Nelle settimane in cui i democratici hanno messo in cantiere un rafforzamento del sistema del credito che passa per una maggiore tutela del risparmio, l’aumento del costo del denaro deciso oltre un anno fa dalla Federal Reserve rischia di presentare il conto agli istituti. Che può valere quasi 4 miliardi
I democratici lo hanno promesso a se stessi e anche ai loro elettori. Il sistema bancario americano va rafforzato, a quattro mesi dal crack di Svb e First Republic, i due istituti di territorio californiani e molto vicini all’industria tecnologica della Silicon Valley, saltati per aria per non aver retto al peso dei tassi, dopo un anno di rialzi per mano della Fed. Il partito di Joe Biden, come raccontato da Formiche.net, ha deciso di mettere mano al sistema del credito, per scongiurare nuove crisi che possano anche lontanamente riportare gli Stati Uniti al drammatico settembre del 2008, quando il fallimento di Lehman Brothers sancì l’inizio della grande crisi globale.
L’idea è quella di estendere la garanzia statale ai depositi di importo minore, così da tutelare tutte le fasce di risparmiatori, qualora una banca finisse nei guai. Nell’attesa che il tutto prenda corpo e forma, però, l’aumento dei tassi ribadito dalla stessa Federal Reserve nel recente forum della Bce a Sintra, in Portogallo, rischia di fare altri danni. Ovvero, portare a un aumento esponenziale delle sofferenze, dal momento che prestare denaro al 5% è certamente molto più oneroso di farlo a tasso zero.
Le avvisaglie di un allarme rosso su scala nazionale, ci sono. E se ne sono accorti al Financial Times, rivelando come le maggiori banche statunitensi nei prossimi giorni segnaleranno il più grande aumento delle perdite su prestiti dall’inizio della pandemia, poiché il rialzo dei tassi di interesse sta facendo crescere la pressione sui mutuatari in tutta l’economia. In altre parole, molti crediti potrebbero entrare in sofferenza, in quanto con i tassi aumenta la difficoltà per famiglie e imprese di onorare le rate. E le sofferenze genereranno a loro volta delle svalutazioni dei crediti, dunque delle perdite da iscrivere a bilancio.
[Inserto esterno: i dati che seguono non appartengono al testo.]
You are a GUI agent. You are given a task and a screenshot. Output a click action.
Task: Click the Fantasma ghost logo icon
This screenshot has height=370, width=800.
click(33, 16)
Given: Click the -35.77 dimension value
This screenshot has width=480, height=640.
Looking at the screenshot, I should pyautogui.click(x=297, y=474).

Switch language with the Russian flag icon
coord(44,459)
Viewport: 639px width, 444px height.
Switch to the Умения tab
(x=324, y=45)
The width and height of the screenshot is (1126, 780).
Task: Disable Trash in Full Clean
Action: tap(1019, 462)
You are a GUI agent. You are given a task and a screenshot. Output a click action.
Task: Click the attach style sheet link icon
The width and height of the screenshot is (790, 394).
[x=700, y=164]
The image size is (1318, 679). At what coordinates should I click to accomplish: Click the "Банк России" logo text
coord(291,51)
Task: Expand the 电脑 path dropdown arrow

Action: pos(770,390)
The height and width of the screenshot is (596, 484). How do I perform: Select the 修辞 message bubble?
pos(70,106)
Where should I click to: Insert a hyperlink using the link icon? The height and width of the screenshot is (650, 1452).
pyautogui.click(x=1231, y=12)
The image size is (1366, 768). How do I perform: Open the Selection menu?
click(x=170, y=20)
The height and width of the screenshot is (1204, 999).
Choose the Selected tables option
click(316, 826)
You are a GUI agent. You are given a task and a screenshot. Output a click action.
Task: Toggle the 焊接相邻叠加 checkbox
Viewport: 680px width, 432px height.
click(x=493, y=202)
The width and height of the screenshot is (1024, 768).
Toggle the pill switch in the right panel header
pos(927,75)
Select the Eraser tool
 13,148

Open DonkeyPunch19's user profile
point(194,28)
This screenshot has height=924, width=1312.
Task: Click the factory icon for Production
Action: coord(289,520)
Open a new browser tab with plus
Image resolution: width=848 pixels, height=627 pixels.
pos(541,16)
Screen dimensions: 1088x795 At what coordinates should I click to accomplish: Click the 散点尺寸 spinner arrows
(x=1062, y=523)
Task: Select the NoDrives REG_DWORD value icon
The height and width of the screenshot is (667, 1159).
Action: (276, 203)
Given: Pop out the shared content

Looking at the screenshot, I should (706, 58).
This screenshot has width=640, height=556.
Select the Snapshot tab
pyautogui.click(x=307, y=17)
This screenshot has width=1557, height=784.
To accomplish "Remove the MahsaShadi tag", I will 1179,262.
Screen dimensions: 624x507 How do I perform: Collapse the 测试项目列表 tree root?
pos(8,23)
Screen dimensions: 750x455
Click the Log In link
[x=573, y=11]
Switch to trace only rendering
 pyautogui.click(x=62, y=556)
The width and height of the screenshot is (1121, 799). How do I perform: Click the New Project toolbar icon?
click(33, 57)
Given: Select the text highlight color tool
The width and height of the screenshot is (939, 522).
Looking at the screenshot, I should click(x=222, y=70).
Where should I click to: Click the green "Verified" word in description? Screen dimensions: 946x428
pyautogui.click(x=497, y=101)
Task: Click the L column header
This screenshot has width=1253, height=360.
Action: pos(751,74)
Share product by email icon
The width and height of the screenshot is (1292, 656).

Insomma, guai in vista. Secondo gli economisti Joshua Franklin e Stephen Gandel, si prevede che le sei maggiori banche statunitensi, ovvero Jp Morgan Chase, Bank of America, Citigroup, Wells Fargo, Goldman Sachs e Morgan Stanley, abbiano già svalutato un totale di 5 miliardi di dollari legati a prestiti insolventi nel secondo trimestre di quest’anno. In tal senso, onde parare i colpi, i sei istituti di credito poc’anzi menzionati accantoneranno circa 7,6 miliardi di dollari aggiuntivi per coprire prestiti che potrebbero incagliarsi. Tutto per evitare che tra accantonamenti di capitale e perdite sui crediti, le banche americane vadano incontro a una spesa di 3,8 miliardi. E pensare che, intervistato dal Sole 24 Ore, il ceo di Jp Morgan, Jamie Dimon, ha definito i tassi a zero una pessima idea.